- GOAL OF THE EXERCISE -
Print every entry exactly as it appears, but skip the pictures.

[Items from a data source]
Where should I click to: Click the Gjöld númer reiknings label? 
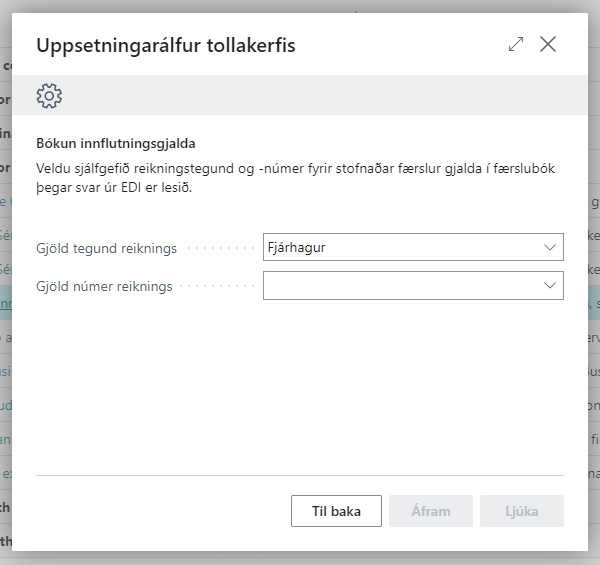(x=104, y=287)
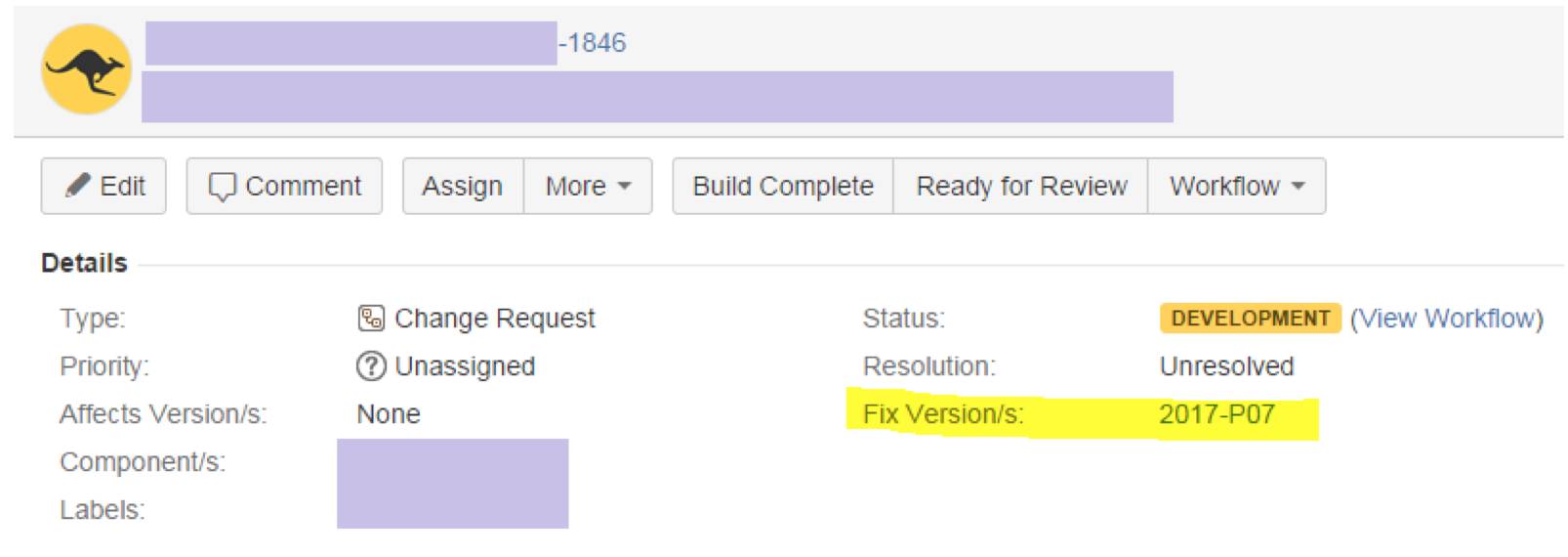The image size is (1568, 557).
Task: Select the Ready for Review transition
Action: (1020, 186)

- TASK SOLUTION -
Where should I click to: Click the Gjöld númer reiknings label? 
(x=104, y=287)
The image size is (1568, 557).
Task: Select the Ready for Review transition
Action: (1020, 186)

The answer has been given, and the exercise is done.